ソポクレースの悲劇
出典: フリー百科事典『ウィキペディア(Wikipedia)』 (2022/06/07 05:01 UTC 版)
「ピロクテーテース」の記事における「ソポクレースの悲劇」の解説
詳細は「ピロクテテス (ソポクレス)」を参照 ソポクレースの悲劇においては、前述の通り、オデュッセウスとネオプトレモスがピロクテーテースを戦線復帰させるべくレームノス島に来訪した。オデュッセウスは、ネオプトレモスに何も知らない風を装い、ピロクテーテースと親友になることを命じた。ネオプトレモスは故郷へ帰る途中だと嘘を吐き、また、ギリシア軍の頼みでトロイア戦争に参戦したのに、父アキレウスの鎧具を貰えず、オデュッセウスを恨んでいるという話もでっち上げた。

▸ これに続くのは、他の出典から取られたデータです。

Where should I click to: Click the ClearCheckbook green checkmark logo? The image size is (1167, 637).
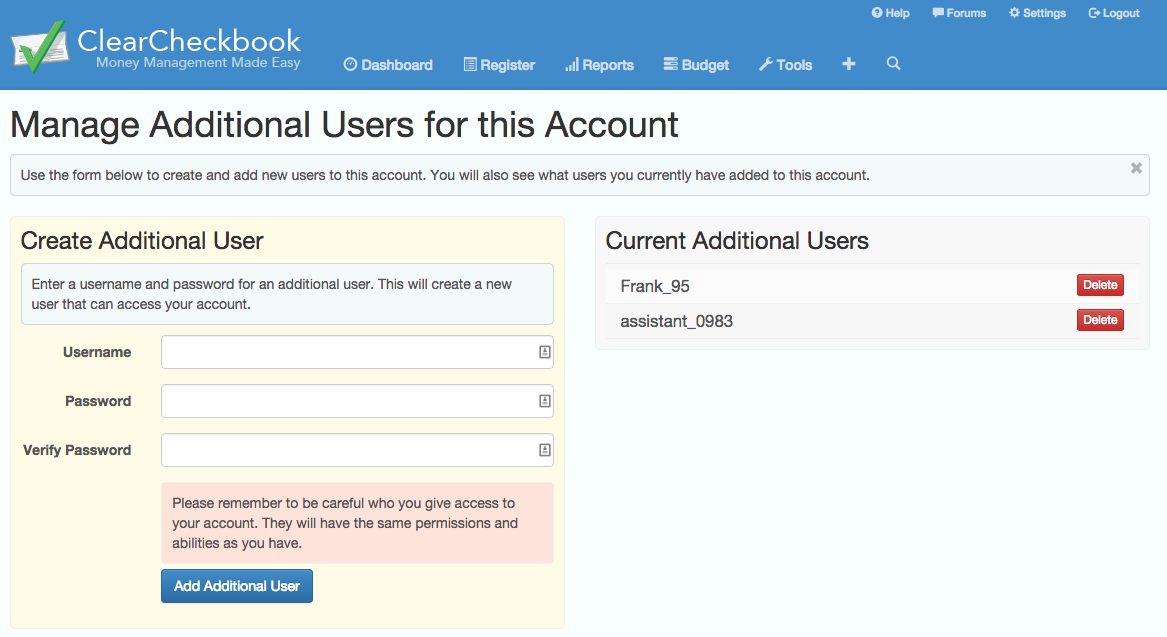point(38,47)
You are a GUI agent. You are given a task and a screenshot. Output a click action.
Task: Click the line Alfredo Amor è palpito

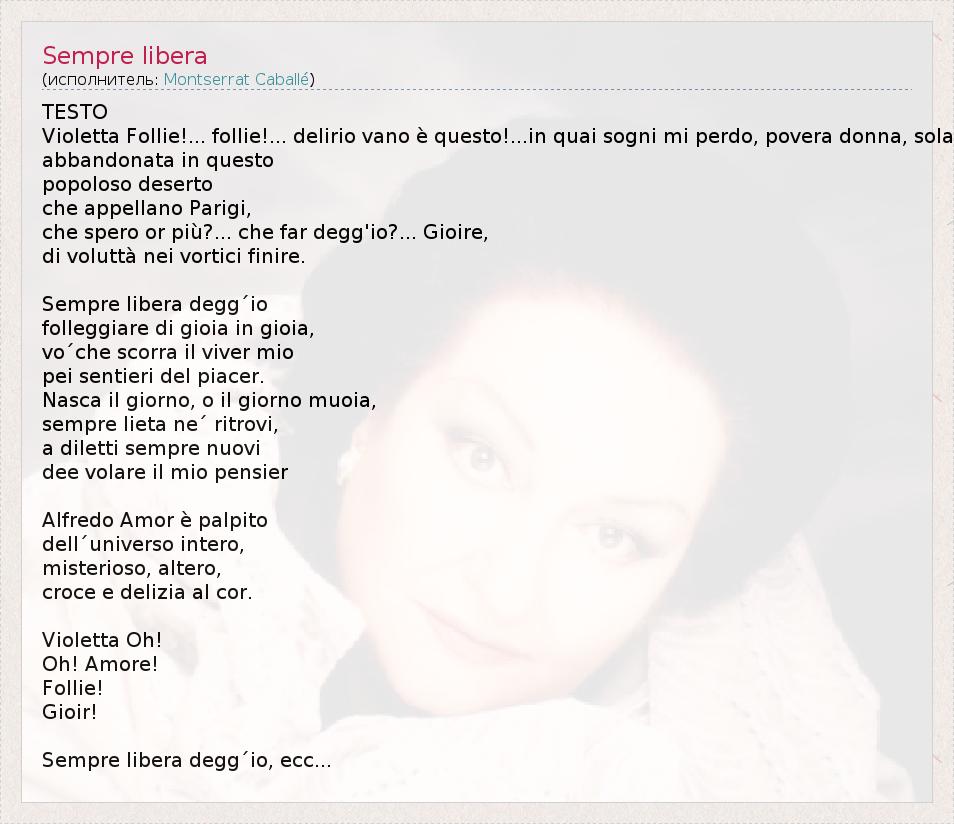155,520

ピロクテーテースは自分を島に置き去りにしたオデュッセウスを心底憎んでいたため、それに共感し、ついに打ち解け親友になることができた。 ピロクテーテースはヘーラクレースの弓矢を触りたいというネオプトレモスの希望に応え、その弓矢を彼に手渡した。そこでオデュッセウスが現れ、「トロイア戦争に参戦せよ、さもなくばヘーラクレースの弓矢はいただく」と脅した。ピロクテーテースはそれでも首を縦に振らず、断固拒否した。仕方がないとし、わずかな船員たちだけをピロクテーテースの元に残し、彼らは船へと去った。 船員たちはピロクテーテースの心変わりを望んだが、ただ嘆き怒り狂うのみで一向に心変わりしなかった。船員たちも船に戻ろうとしたその矢先、ネオプトレモスが帰ってきた。彼は、計略とは言え、一時は親友だったピロクテーテースを裏切るのに、罪悪感を覚えていた。そこで、オデュッセウスの反対を押し切り、ヘーラクレースの弓矢をピロクテーテースに返した。 ピロクテーテースはその行為に感動するも、それでもトロイア戦争に参戦することだけは断固拒否し、逆に故郷へ帰ろうとネオプトレモスを説得した。ネオプトレモスはそれを受け、我が故郷をギリシア軍の怒りから守ってくれるのならと、それに応じた。 その時、ピロクテーテースの住んでいた洞窟の影から神と化したヘーラクレースが現れ、ピロクテーテースに「トロイア戦争に参戦し、陥落させて、栄誉を受け取れ」と伝えた。ピロクテーテースとネオプトレモスはヘーラクレースの言葉に従い、前言撤回し、トロイア戦争に参戦することにした。